TO DO: Repeat each of these records exactly.

(Collected data)
# # # # #

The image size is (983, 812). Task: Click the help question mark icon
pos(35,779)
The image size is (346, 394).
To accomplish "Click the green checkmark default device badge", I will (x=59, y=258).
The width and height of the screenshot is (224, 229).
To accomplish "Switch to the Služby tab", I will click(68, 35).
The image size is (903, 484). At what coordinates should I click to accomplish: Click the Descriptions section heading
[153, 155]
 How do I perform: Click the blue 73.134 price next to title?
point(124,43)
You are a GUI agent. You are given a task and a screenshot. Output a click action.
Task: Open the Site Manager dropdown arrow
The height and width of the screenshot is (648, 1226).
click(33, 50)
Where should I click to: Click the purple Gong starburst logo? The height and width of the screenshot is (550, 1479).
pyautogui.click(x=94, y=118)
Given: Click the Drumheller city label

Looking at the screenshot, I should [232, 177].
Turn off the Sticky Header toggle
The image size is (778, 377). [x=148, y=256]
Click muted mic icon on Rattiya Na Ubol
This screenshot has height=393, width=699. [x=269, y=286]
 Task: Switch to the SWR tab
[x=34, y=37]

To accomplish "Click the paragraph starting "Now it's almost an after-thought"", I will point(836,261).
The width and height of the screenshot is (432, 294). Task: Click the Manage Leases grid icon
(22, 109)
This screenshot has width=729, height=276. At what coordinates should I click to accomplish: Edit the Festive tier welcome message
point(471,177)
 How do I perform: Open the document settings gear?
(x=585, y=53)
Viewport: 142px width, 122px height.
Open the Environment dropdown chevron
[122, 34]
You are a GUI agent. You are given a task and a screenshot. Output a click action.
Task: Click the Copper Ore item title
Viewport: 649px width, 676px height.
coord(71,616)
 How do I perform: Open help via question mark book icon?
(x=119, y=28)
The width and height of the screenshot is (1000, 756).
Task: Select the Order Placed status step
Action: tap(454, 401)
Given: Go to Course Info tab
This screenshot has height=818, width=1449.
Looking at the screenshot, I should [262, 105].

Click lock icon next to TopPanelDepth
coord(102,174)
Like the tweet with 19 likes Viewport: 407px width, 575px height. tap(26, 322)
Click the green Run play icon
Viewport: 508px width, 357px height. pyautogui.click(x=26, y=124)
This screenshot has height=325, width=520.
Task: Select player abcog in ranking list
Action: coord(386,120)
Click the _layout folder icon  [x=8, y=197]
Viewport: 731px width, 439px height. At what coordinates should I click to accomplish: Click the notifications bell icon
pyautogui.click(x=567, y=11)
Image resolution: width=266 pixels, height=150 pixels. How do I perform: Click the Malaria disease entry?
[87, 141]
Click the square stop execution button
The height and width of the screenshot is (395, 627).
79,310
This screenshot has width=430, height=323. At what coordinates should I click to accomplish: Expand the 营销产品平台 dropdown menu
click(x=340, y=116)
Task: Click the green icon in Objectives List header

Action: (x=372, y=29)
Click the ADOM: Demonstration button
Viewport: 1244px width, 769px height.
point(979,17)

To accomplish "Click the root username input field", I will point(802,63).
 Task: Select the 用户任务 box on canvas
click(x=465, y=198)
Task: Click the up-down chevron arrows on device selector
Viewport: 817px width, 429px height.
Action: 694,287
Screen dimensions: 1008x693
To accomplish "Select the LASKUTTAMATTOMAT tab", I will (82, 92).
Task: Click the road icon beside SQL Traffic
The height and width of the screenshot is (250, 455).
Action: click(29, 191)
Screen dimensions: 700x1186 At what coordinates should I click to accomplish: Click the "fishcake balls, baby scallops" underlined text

# # # # #

REPLY:
The image size is (983, 812). Task: Click the help question mark icon
pos(35,779)
The image size is (346, 394).
To accomplish "Click the green checkmark default device badge", I will (x=59, y=258).
The width and height of the screenshot is (224, 229).
To accomplish "Switch to the Služby tab", I will click(68, 35).
The image size is (903, 484). At what coordinates should I click to accomplish: Click the Descriptions section heading
[153, 155]
 How do I perform: Click the blue 73.134 price next to title?
point(124,43)
You are a GUI agent. You are given a task and a screenshot. Output a click action.
Task: Open the Site Manager dropdown arrow
The height and width of the screenshot is (648, 1226).
click(33, 50)
Where should I click to: Click the purple Gong starburst logo? The height and width of the screenshot is (550, 1479).
pyautogui.click(x=94, y=118)
Given: Click the Drumheller city label

Looking at the screenshot, I should [232, 177].
Turn off the Sticky Header toggle
The image size is (778, 377). [x=148, y=256]
Click muted mic icon on Rattiya Na Ubol
This screenshot has height=393, width=699. [x=269, y=286]
 Task: Switch to the SWR tab
[x=34, y=37]

To accomplish "Click the paragraph starting "Now it's almost an after-thought"", I will point(836,261).
The width and height of the screenshot is (432, 294). Task: Click the Manage Leases grid icon
(22, 109)
This screenshot has width=729, height=276. At what coordinates should I click to accomplish: Edit the Festive tier welcome message
point(471,177)
 How do I perform: Open the document settings gear?
(x=585, y=53)
Viewport: 142px width, 122px height.
Open the Environment dropdown chevron
[122, 34]
You are a GUI agent. You are given a task and a screenshot. Output a click action.
Task: Click the Copper Ore item title
Viewport: 649px width, 676px height.
coord(71,616)
 How do I perform: Open help via question mark book icon?
(x=119, y=28)
The width and height of the screenshot is (1000, 756).
Task: Select the Order Placed status step
Action: tap(454, 401)
Given: Go to Course Info tab
This screenshot has height=818, width=1449.
Looking at the screenshot, I should [262, 105].

Click lock icon next to TopPanelDepth
coord(102,174)
Like the tweet with 19 likes Viewport: 407px width, 575px height. tap(26, 322)
Click the green Run play icon
Viewport: 508px width, 357px height. pyautogui.click(x=26, y=124)
This screenshot has height=325, width=520.
Task: Select player abcog in ranking list
Action: coord(386,120)
Click the _layout folder icon  [x=8, y=197]
Viewport: 731px width, 439px height. At what coordinates should I click to accomplish: Click the notifications bell icon
pyautogui.click(x=567, y=11)
Image resolution: width=266 pixels, height=150 pixels. How do I perform: Click the Malaria disease entry?
[87, 141]
Click the square stop execution button
The height and width of the screenshot is (395, 627).
79,310
This screenshot has width=430, height=323. At what coordinates should I click to accomplish: Expand the 营销产品平台 dropdown menu
click(x=340, y=116)
Task: Click the green icon in Objectives List header

Action: (x=372, y=29)
Click the ADOM: Demonstration button
Viewport: 1244px width, 769px height.
point(979,17)

To accomplish "Click the root username input field", I will point(802,63).
 Task: Select the 用户任务 box on canvas
click(x=465, y=198)
Task: Click the up-down chevron arrows on device selector
Viewport: 817px width, 429px height.
Action: 694,287
Screen dimensions: 1008x693
To accomplish "Select the LASKUTTAMATTOMAT tab", I will (82, 92).
Task: Click the road icon beside SQL Traffic
The height and width of the screenshot is (250, 455).
Action: click(29, 191)
Screen dimensions: 700x1186 At what coordinates should I click to accomplish: Click the "fishcake balls, baby scallops" underlined text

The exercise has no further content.